Work to complete:
Pick up the rice-paddy combat account below after its last sentence, leaving aside the listing that follows it.

Text provided:
>> begin

For a few seconds, it looked as though the dust off was not going to make it.  At about treetop level, it veered and swayed, almost hesitating.  Then, suddenly it banked sharply to the east, over the River and home it went.  Several other choppers were not that lucky.  They only made it as far as a small field on the West Side of the river and huddled there in relative safety, too badly shot up to go any further.  One of the downed choppers had both a wounded co-pilot and a wounded crew chief.  We lost a total of about 5 choppers during the rest of the afternoon and evening.

Apparently the enemy was trying to regroup and headed toward the hamlet to the north.  They were cutting across the rice paddy to our west and were holding women in front of them as human shields.  For a moment, we held our fire.  Then I heard my platoon Sgt. yell for us to open fire and kill anything that moves.  The ensuing volley from our weapons brought to an end to the Viet Cong supposition that Americans would not shoot women.  We later found that they were all Viet Cong anyway.

Small arms fire was still pouring in on us and so were the B-40 rockets.  Suddenly we were down to 46 men.  I overheard the Company Commander on the radio stating that he couldn’t tell whether the Viet Cong were pounding us to cover their escape or to hold us in place until they could mount a reinforced counterattack from the hamlet.  He wisely reorganized the platoons, assigning each one a portion of the rice paddy perimeter to defend.  Alpha and Charlie Companies, still pinned down, were just a half of a kilometer from us. They wanted us to join up with them to form a strong perimeter for the night but they had no idea of our precarious position.  We did try to move toward them, but we took three more casualties before going only 50 meters.  Change of plans.  We would have to stay put for the night and defend ourselves as best as we could. 

Bailey and I had been separated from the rest of our squaour squad.  The others; Ayler, Tate, Cooperwood and Williams having gotten off the left side of our chopper, had jumped the western dike, making their way down the southern irrigation canal about 30 yards before being literally stopped dead.  My squad leader, Sgt.Aylor, was shot in the throat, Sgt. Tate had caught one in the heart and Cooperwood, the machine gunner, had been hit between the eyes.  Eddie "Trash" Williams, the only survivor, had his pockets picked while he played dead in the overgrown brush for over an hour.  Enemy soldiers were crawling all around him. 

At dusk, Williams managed to claw his way back, 30 yards, to the rice paddy perimeter, carrying Cooperwood’s machinegun back with him.  He yelled, “Don’t shoot!” and stumbled into the perimeter.  Unfortunately, once in the perimeter, "Trash" imagined himself safe and stood, still crouched over, with a little too much of his lanky frame exposed above the dike.  At about the middle of the perimeter, he took an AK47 bullet in his left shoulder blade, going completely through him and out his underarm on his right side.  It was a double sucking chest wound.  By the time I had crawled out to him, he had but a minute or less to live.  He looked up at me and tried to say some gurgling words as his lungs filled up with blood.

>> end

Collected data:
>> begin

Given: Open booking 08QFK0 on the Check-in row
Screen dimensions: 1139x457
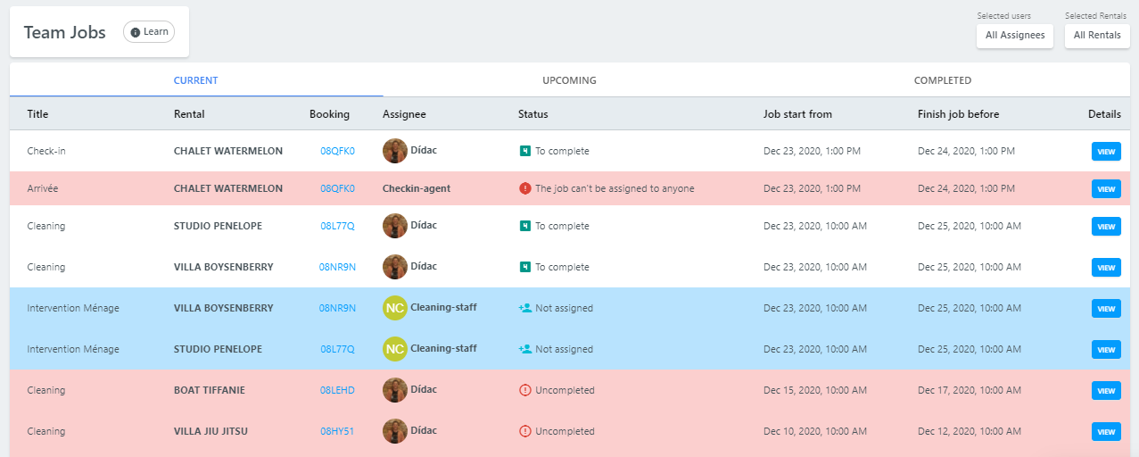Looking at the screenshot, I should pos(337,151).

>> end

Response below:
As the warmth of his last mumbling rushed past my face, his body convulsed and twitched.  Whitehead, who had crawled over to us started to cry.  I looked at him and then at the dead Williams, who was by now just a slab of meat in my mind and, teary eyed, I mumbled to myself, “It doesn’t mean a thing.”

The daylight was beginning to fade. There were another three dead and seven wounded had to be evacuated from our little band.  It wasn’t easy getting a dust-off chopper in to us and I’m sure that the dust-off pilots were drawing straws to see who would go.  It took our birds of mercy more than 45 minutes to slip in and get our guys out in the growing darkness.  By then, two more of our wounded had died and another guy, from the second platoon, had been shot in the leg.  Even the Captain took some shrapnel in his leg but he was staying with his men, no question.

Surely they would send us artillery and air support.

I swung around looking for the Captain and spotted him behind the berm facing the west rice paddy.  His radio operator's face looked long and drawn sporting the grimace of an undertaker.  The Captain seemed to be trying to hide his face but judging from the redness and tears around his eyes and the way he was yelling into the radio, it didn't look like help was on its way any time soon.  Being in Cambodia or near the border, we were too close to get any help from our artillery.  The enemy positions were too close to us for air support, besides we were also too close to Cambodian air space for our planes maneuver.  Charlie was playing for keeps and we were still playing around with arbitrary rules and international incidents.

Night settled in and the Captain made his rounds, crawling around the perimeter.  There was still a considerable amount of small arms fire coming in but the rockets had stopped.  The Captain told us to brace for a possible human wave attack that would probably be coming sometime soon.  It was no surprise to me.  Once Charlie figured that he had the upper hand, I knew that he’d throw himself at us in a wall of human flesh.

What were they waiting for?  Why didn't they attack?   They had the cover of darkness, no moon, and it had started to rain.  They had everything was going for them.  I waited in agony for what I perceived to be the inevitable end.

Then it happened.  I heard rocket and mortar fire exploding in the night, coming from Alpha and Charlie Companies’ positions.  Then I heard the Captain’s radio screech and belch out the Battalion Commander’s words, “We’re being hit to keep us down!  Get ready!  They’re probably coming after you!”.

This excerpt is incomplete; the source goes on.